The compound squeeze cup. The compound is not (yet) in the OED, but it falls in with a number of other compounds with squeeze as their first element. OED2 has an entry for

squeeze- comb. form: the verbal stem used (transitively) in combinations

That is, the compounds that follow are Ns, of the form V + DirObj N; most are subsective.
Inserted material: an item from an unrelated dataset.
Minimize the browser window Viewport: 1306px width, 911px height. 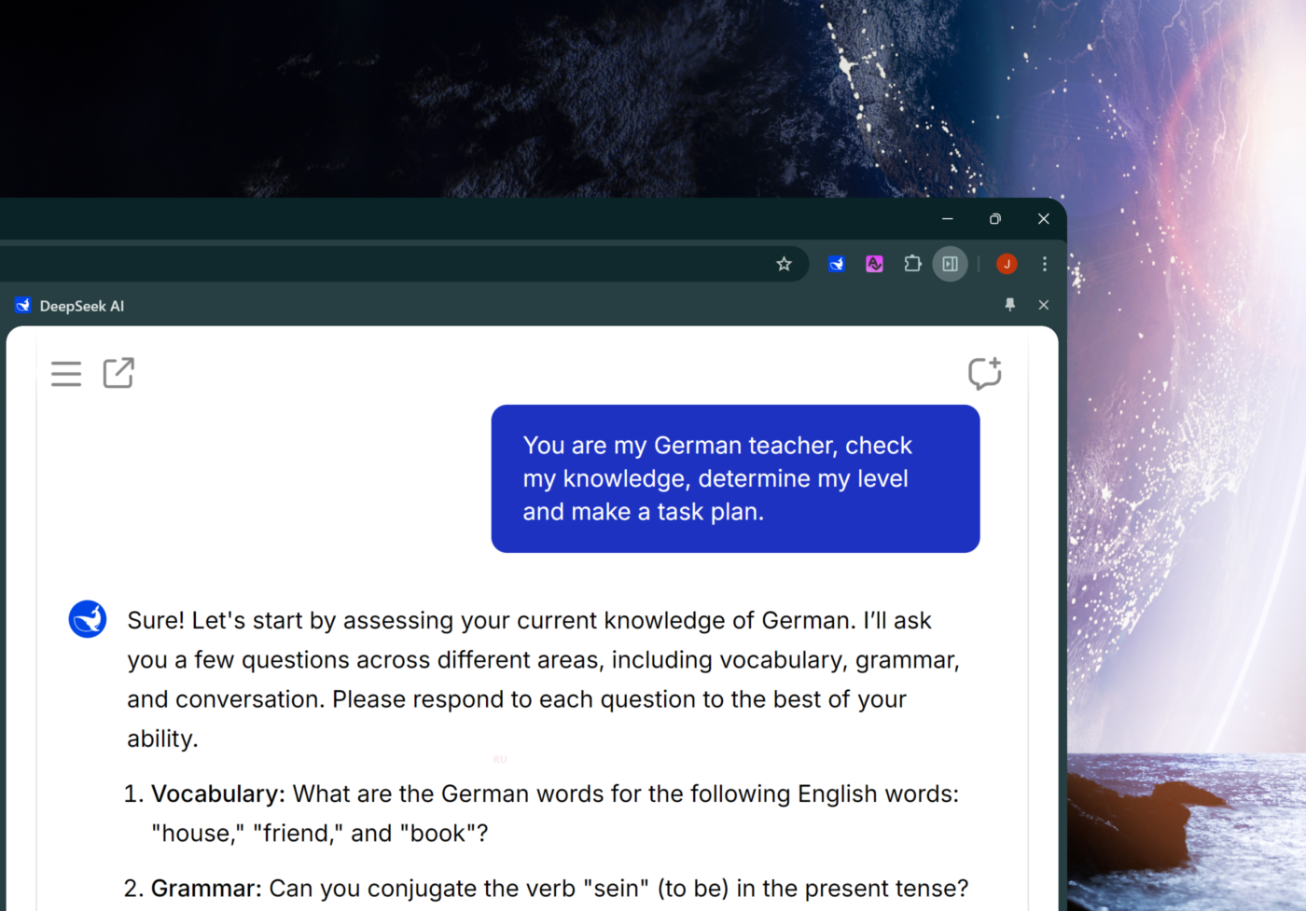click(948, 219)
For example:

noun squeeze bottle [also squeeze-bottle]: a bottle made of flexible plastic, squeezed to expel the contents [cites from 1953, 1964, 1976]

noun squeeze-box [also squeeze box, squeezebox]: slang …  (b) an accordion or concertina. [cites in this sense from 1936 through 1973]

noun squeeze toy: a child’s doll or similar toy which sounds when pressed. [cites from 1954, 1976]

noun squeeze tube [also squeeze-tube]: a tube-shaped container which yields its contents when squeezed. [cites from 1872, 1962]

A bottle you squeeze, a box you squeeze, a toy you squeeze, a tube you squeeze — in each case, for a desired result specific to the squeezed object, so the compounds are all semantically specialized.

So with squeeze cup, referring to a cup you squeeze, for the purpose of making the confection in it easily available for you to eat.

(Note: Lees’s Grammar of English Nominalizations (1960), p. 152, contrasts endocentric (subsective) V + DirObj N compounds like

pull chain, pushbutton, touchstone

with exocentric (non-subsective) examples like

killjoy, pickpocket, scarecrow

Neither type is numerous or, for the most part, productive, though the variety of squeeze examples is notable.)